CARIBBEAN ROUND-UP
Top Bajan unionist blasts domestic ‘terror’
BRIDGETOWN — Senator LeRoy Trotman, general-secretary of the Barbados Workers Union (BWU), the country’s most powerful trade union, has likened the local crime wave to a form of “domestic terrorism” that was causing “havoc” in this Caribbean Community state.
Trotman, a former president of the Caribbean Congress of Labour, who also heads the local umbrella body, Congress of Trade Unions and Staff Associations of Barbados, said that the official authorities and the country in general need to look as seriously at the “terrorism” of the domestic criminals as they did in relation to the scourge of international terrorism.
“We are victims and scared victims in our own homes. We have to ask ourselves what brings us to that level of existence where we are all unwilling to walk the streets alone at night,” he said in the Senate on Wednesday, as fellow senators nodded in approval.
The Senate was at the time debating a new Anti-Terrorism Bill, which, as earlier happened in the elected House of Assembly on Tuesday, was unanimously approved.
While cautioning that Barbados should not become “like the leadership of the United States, or cease abiding by the rule of law” in combating terrorism, Trotman said that there should no longer be the impression that the law was good for the terrorists, but not beneficial to those who were law-abiding.
One senator of the opposition Democratic Labour Party, Leroy McClean, in supporting the legislation, also warned that Caribbean and other independent states should be “wary of the US label of terrorist”, as its president was doing in relation to nations to which that superpower was opposed, among them Cuba.
Panday rejects return of Maharaj to UNC
PORT-OF-SPAIN — Former Prime Minister Basdeo Panday has dismissed as “mere speculations” reports of his former attorney-general and deputy leader, Ramesh Maharaj, returning to the fold of the United National Congress (UNC) in a bid for “reconciliation” ahead of expected new general election before year-end.
He, however, confirmed to colleagues at his weekly Wednesday “shadow cabinet” meeting at party headquarters at the Rienzi Complex in Couva, that there was a meeting between him and Maharaj but claimed that it was “blown out of all proportion by media specualtion, and remains a non-issue”.
Some party stalwarts, among them Panday’s former finance minister Gerald Yetming, had threatened to disrupt the party’s post-election unity in opposing the governing People’s National Movement should Ramesh be allowed to return to the UNC.
Noting the large media presence at the Rienzi Complex for Wednesday’s meeting of the party’s top brass, Panday jokingly remarked: “The only frenzy at Rienzi was the media frenzy at Rienzi.”
Maharaj and two other former UNC cabinet ministers in the 2001 government headed by Panday, have been blamed for forcing the party to hold new election after just one year in office for a second term.

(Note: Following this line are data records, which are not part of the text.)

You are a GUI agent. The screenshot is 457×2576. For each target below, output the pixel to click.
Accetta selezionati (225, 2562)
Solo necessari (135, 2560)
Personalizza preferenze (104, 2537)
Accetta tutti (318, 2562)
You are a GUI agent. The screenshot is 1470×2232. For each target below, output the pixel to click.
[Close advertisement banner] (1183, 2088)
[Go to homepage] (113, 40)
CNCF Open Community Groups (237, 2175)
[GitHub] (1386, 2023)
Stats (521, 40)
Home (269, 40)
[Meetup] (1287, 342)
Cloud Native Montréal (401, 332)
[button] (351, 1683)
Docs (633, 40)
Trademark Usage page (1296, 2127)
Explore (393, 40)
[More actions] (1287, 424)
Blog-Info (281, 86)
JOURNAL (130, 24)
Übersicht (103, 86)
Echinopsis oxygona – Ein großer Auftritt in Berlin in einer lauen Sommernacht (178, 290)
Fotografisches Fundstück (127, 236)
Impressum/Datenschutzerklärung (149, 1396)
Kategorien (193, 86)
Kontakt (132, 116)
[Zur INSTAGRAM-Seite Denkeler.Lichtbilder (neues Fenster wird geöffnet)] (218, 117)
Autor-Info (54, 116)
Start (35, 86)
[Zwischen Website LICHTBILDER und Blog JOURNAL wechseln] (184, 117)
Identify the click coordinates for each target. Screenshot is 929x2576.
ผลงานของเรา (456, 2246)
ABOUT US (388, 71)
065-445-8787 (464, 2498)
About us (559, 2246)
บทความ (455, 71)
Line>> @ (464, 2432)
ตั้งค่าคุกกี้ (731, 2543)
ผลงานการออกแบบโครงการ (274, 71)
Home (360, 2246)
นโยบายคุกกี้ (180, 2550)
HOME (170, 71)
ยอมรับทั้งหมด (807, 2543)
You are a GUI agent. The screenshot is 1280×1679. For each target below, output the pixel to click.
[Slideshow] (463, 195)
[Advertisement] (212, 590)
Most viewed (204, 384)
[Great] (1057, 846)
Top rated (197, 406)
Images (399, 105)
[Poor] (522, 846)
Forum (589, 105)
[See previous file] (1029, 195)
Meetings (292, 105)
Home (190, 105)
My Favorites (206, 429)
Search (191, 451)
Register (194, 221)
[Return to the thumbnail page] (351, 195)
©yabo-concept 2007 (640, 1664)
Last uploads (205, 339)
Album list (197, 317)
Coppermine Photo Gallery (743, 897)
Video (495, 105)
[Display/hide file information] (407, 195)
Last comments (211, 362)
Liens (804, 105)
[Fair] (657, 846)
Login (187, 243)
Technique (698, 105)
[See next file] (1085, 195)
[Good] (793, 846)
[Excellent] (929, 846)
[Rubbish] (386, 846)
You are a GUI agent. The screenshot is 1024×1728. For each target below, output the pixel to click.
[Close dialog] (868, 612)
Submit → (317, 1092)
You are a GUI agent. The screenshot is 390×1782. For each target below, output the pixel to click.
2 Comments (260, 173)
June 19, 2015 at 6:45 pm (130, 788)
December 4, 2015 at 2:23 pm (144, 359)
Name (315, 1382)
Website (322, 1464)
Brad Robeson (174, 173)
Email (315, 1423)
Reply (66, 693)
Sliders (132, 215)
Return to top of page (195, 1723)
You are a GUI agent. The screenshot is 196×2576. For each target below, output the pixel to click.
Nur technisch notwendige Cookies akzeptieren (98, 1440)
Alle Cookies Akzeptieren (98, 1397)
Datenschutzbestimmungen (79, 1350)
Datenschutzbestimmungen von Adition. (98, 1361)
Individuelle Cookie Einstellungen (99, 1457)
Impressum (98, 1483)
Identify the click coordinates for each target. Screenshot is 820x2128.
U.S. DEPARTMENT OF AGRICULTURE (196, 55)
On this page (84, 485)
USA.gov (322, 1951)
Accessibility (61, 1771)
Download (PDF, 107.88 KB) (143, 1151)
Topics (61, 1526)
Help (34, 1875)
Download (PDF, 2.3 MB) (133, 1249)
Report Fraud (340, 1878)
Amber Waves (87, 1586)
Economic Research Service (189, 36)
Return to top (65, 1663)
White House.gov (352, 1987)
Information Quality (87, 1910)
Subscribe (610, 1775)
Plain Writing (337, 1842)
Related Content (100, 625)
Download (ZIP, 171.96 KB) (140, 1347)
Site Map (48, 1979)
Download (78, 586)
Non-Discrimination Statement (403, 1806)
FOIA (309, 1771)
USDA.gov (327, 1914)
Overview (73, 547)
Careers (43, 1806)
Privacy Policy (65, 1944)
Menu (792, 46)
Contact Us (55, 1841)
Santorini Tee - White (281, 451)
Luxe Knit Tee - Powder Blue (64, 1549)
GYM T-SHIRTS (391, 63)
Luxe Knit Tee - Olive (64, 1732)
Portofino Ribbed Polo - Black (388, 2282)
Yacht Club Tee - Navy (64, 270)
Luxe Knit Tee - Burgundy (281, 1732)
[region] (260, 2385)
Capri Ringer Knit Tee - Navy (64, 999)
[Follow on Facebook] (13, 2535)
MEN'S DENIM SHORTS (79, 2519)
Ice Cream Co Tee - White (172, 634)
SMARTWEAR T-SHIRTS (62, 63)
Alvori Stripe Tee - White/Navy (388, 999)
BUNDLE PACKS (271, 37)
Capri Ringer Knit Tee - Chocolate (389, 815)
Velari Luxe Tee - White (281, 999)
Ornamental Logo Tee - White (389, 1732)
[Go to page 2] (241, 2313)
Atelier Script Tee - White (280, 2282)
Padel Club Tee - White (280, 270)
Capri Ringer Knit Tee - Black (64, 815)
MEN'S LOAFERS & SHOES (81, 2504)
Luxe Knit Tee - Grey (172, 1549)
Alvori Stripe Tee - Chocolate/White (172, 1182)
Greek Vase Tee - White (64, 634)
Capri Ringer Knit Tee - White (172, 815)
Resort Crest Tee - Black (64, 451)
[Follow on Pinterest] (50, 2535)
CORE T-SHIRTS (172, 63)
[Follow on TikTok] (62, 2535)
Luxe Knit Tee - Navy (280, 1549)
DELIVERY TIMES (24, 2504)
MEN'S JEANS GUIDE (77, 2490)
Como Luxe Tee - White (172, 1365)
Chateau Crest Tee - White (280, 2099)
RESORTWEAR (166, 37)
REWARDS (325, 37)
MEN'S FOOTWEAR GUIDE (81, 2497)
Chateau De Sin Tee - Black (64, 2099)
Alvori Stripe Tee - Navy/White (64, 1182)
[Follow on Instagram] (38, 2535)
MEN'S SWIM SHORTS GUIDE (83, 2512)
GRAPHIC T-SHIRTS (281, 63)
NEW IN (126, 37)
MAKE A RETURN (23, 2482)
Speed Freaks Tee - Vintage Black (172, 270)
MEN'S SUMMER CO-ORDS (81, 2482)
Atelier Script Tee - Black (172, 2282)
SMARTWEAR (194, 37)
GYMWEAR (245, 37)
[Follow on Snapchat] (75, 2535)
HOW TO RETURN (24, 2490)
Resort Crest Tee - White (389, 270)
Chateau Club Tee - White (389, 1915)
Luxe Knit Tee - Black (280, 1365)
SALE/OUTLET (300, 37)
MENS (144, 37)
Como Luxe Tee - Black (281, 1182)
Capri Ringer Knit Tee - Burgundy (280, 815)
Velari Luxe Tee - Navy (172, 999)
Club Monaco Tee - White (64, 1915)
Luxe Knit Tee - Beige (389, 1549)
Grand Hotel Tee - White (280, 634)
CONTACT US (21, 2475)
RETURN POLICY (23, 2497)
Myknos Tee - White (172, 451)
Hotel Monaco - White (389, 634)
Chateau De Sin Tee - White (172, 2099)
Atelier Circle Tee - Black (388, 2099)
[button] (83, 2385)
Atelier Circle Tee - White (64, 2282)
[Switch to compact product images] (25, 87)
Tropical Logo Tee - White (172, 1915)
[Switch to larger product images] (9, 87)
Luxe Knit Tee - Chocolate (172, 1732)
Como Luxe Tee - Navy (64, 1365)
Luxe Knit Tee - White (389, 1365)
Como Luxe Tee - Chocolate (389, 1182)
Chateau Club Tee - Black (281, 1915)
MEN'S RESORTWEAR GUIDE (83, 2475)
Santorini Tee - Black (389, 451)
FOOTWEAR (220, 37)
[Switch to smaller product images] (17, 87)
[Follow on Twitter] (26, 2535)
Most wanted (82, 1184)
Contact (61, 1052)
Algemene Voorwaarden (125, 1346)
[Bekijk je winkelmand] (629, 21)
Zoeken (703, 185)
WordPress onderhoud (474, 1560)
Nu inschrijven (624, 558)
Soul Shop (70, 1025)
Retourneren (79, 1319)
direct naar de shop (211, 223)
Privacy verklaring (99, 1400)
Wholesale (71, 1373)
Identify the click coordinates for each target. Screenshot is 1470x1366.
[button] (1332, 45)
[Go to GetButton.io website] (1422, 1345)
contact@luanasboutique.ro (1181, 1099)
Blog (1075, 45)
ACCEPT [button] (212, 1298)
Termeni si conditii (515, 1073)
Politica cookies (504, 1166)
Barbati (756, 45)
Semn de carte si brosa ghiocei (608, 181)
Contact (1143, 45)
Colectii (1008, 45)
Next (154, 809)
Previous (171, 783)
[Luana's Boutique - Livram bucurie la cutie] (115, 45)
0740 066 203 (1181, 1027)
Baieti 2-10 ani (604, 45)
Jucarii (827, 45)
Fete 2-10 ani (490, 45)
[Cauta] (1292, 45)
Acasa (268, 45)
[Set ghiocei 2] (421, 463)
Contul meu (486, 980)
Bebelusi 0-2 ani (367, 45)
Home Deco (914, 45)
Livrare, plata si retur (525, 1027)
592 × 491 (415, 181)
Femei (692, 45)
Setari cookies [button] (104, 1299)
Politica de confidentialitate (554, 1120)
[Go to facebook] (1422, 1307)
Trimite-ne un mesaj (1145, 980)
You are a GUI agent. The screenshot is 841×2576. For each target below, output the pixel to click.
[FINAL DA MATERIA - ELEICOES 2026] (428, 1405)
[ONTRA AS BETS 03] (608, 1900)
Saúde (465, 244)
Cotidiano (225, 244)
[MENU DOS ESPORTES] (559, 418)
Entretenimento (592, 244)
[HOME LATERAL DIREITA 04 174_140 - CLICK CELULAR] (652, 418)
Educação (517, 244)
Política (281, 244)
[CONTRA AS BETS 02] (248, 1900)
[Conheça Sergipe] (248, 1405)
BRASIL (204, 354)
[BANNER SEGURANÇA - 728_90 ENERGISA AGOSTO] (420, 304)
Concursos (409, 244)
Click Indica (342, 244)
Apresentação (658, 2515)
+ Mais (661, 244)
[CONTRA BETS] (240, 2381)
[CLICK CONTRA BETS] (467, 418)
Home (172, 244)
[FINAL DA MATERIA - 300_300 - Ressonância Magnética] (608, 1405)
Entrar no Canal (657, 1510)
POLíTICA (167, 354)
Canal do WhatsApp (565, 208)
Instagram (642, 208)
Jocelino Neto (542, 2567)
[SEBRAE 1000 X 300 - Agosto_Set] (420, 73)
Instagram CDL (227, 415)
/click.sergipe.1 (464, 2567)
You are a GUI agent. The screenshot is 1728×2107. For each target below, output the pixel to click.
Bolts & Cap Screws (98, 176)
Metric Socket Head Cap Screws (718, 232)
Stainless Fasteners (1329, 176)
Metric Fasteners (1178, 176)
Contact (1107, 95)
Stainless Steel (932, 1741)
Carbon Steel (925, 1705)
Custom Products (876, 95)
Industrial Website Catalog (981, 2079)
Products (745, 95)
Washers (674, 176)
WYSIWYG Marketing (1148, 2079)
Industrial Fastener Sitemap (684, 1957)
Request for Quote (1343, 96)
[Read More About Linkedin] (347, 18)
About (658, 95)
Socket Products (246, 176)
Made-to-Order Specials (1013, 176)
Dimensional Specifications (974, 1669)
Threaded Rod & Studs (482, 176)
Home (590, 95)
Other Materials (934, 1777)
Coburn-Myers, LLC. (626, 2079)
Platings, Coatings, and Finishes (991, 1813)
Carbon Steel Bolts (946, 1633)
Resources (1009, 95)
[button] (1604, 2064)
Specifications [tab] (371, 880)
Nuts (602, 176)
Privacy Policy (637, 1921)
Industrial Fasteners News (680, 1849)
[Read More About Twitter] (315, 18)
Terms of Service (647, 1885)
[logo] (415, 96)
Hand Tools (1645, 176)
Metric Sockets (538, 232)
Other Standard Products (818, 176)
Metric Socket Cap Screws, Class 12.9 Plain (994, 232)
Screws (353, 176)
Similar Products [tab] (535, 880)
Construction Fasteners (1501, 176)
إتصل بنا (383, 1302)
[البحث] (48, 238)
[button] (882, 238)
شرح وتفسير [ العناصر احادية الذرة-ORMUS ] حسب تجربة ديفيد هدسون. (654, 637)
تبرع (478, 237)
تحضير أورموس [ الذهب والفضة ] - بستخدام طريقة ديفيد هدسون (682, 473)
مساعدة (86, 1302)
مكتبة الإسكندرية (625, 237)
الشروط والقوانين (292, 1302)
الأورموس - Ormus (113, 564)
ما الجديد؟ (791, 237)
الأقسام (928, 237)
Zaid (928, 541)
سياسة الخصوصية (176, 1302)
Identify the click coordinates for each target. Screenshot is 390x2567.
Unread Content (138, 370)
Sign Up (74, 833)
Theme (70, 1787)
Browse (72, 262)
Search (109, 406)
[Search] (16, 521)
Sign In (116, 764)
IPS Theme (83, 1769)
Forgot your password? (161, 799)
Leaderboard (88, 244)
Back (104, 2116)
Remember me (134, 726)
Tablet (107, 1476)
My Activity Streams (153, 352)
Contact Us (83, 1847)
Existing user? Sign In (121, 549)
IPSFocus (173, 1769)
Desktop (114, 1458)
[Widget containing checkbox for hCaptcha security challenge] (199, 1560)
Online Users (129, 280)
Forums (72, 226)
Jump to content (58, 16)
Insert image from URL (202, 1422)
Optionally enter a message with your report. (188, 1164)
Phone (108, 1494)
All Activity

The trio of Maharaj, Trevor Sudama and Ralph Maraj had teamed up with other dissidents to form what became known as “Team Unity” to contest the December 10, 2001 general election. Team Unity lost all of the 36 seats contested, with only Maharaj barely saving his deposit.
Antigua orders airport probe after BA’s problem
ST JOHN’S — The Antigua and Barbuda Government has decided to mount an immediate investigation into the circumstances that resulted in a British Airways flight being stranded at the VC Bird international airport on Wednesday which affected some 140 passengers en route to St Lucia.
In a statement issued by Aviation Minister Robin Yearwood, it was explained that the BA 777 aircraft has taxied to the end of the recently renovated runway and upon making a U-turn in preparation to line-up for take-off, the wheels of the right main landing gear “which pivot on the turn, embedded into the asphalt of the Turning Circle”.
Immediately, the minister explained, airport emergency personnel rushed to the scene and implemented the necessary measures required for circumstances of this nature. But the airport has had to be closed to incoming traffic, except for small-bodied aircraft, including twin- engine and dash-8 planes that are part of regular traffic.
The 140 passengers who were bound for St Lucia were removed from the affected BA aircraft and transported to the terminal building from where hotel accommodations were arranged for them as alternative measures were being pursued to have them sent on to St Lucia.
Meanwhile, a team from Carib Financial Services in New Jersey, USA, is expected in Antigua on June 12 to discuss with the government plans to upgrade the airport, including replacement of the asphalt at the Turning Circle with concrete.